In the material below, find each line holding the string "resolution" and copy it.

######

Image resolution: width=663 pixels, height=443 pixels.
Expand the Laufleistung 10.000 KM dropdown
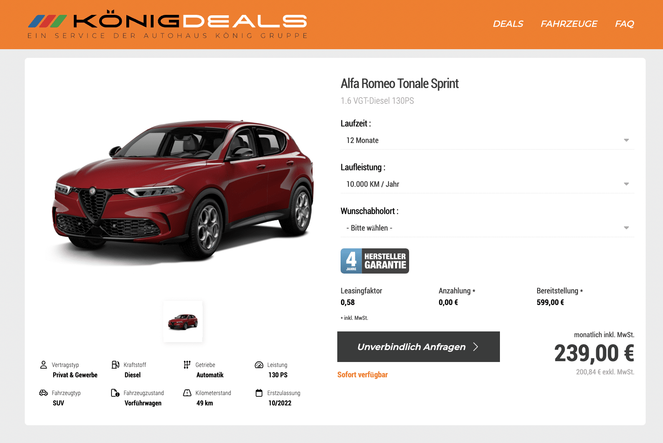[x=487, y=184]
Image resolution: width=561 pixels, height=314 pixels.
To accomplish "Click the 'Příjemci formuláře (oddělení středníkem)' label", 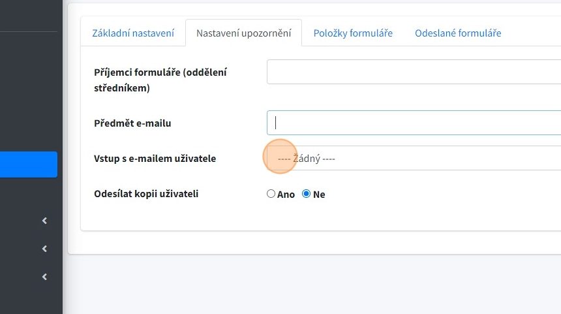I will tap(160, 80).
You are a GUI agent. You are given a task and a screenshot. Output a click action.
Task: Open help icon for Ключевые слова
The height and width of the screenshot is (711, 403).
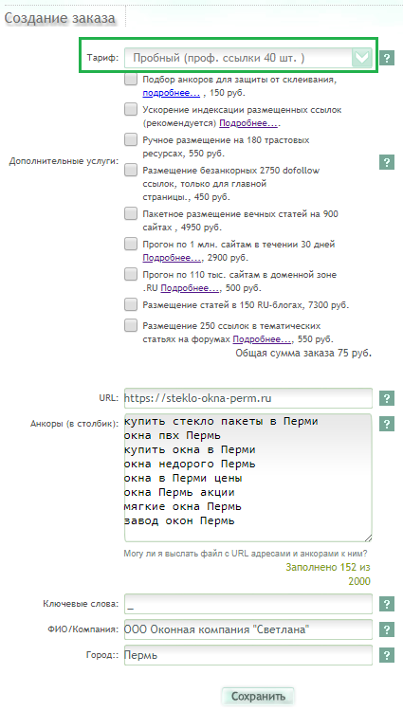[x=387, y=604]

######

Answer:
Image resolution: width=663 pixels, height=443 pixels.
Image resolution: width=561 pixels, height=314 pixels.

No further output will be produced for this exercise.